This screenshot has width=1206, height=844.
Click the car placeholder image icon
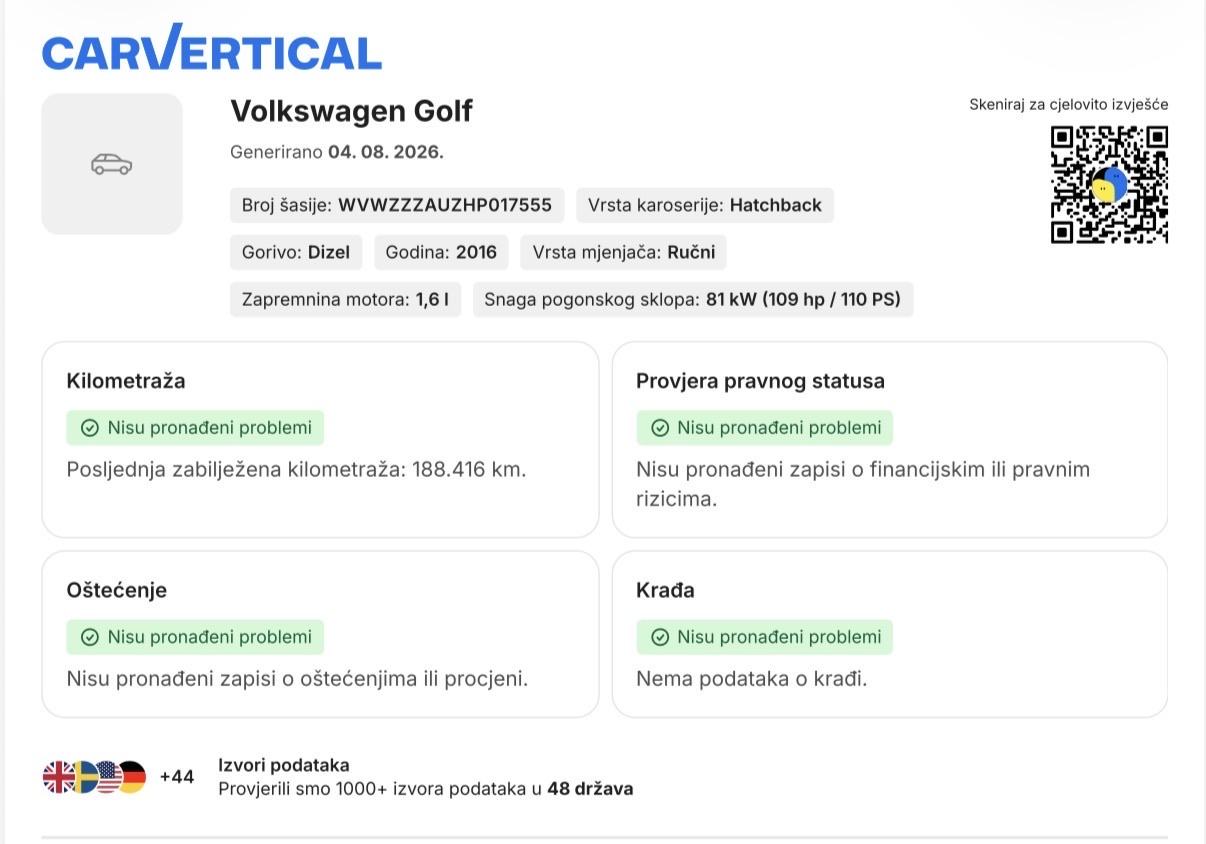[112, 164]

...

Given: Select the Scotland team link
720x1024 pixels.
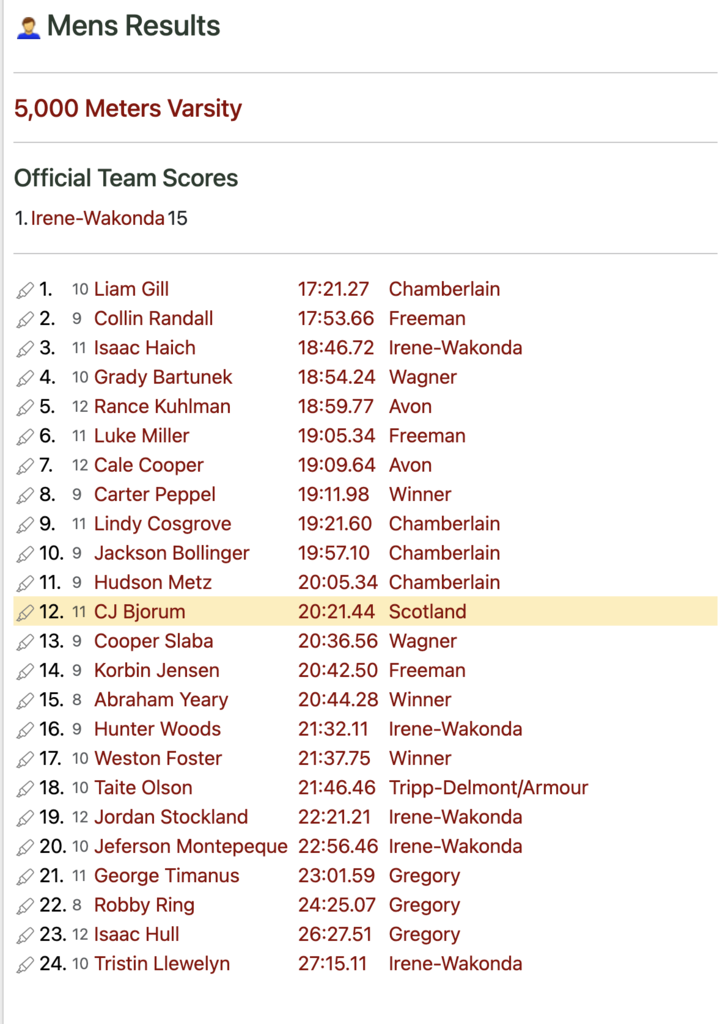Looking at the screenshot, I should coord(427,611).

### WORK TO BE COMPLETED
Rewrite the material from the line with "Given: Select the Scotland team link" up to and including the line with "Looking at the", replacing "Scotland" with "Wales" and keeping everything else unchanged. Leave the pictures out of your answer.

### TASK RESPONSE
Given: Select the Wales team link
720x1024 pixels.
Looking at the screenshot, I should coord(427,611).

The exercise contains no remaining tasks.